Grippeviren zum Beispiel stecken in solch einer Verpackung - und sie sind kaum länger als ein Drittel des Jahres aktiv. Das Rhinovirus dagegen, das für den klassischen Schnupfen oder die klassische Erkältung sorgt, hat diese Membran nicht - und es kursiert auch im Sommer.

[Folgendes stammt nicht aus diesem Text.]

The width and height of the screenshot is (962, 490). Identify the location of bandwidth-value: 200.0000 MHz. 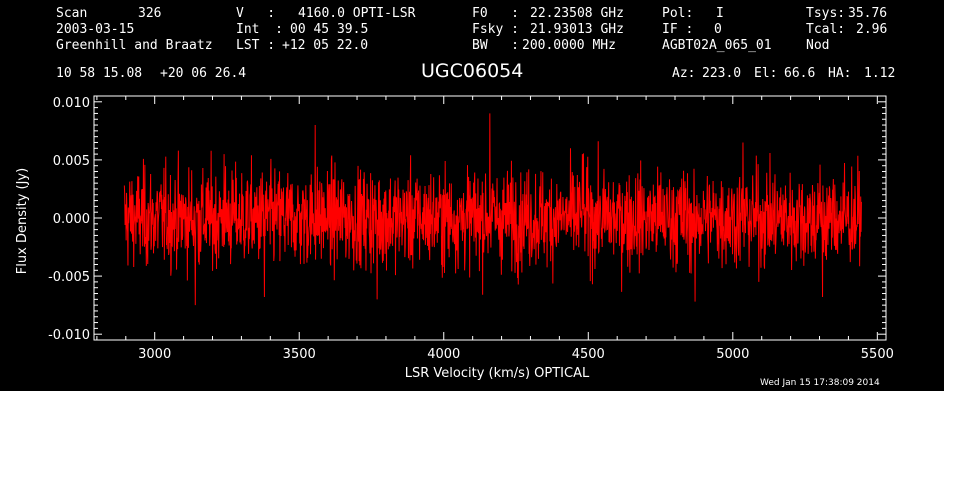
(569, 46).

Andere Viren dagegen können über Monate, Jahre oder sogar Jahrzehnte infektios bleiben, sagt Prof. Uwe Gerd Liebert, Direktor des Institutes für Virologie am Universitätsklinikum Leipzig. "Das heißt, sie liegen irgendwo im Staub auf der Straße und wenn diese Viren in den Körper gelangen, können sie sich wieder vermehren."
Und was ist mit SARS-CoV-2?
Das neuartige Corona-Virus, das derzeit die Welt in Atem hält, hat so eine Membranhülle. Ob es aber tatsächlich auf Temperaturänderungen reagieren wird und bei Trockenheit und Hitze außerhalb des Körpers seine Kraft verliert? Darüber streitet die Wissenschaft derzeit noch, genauso darüber, wie lange das Virus außerhalb des Körpers überlebt.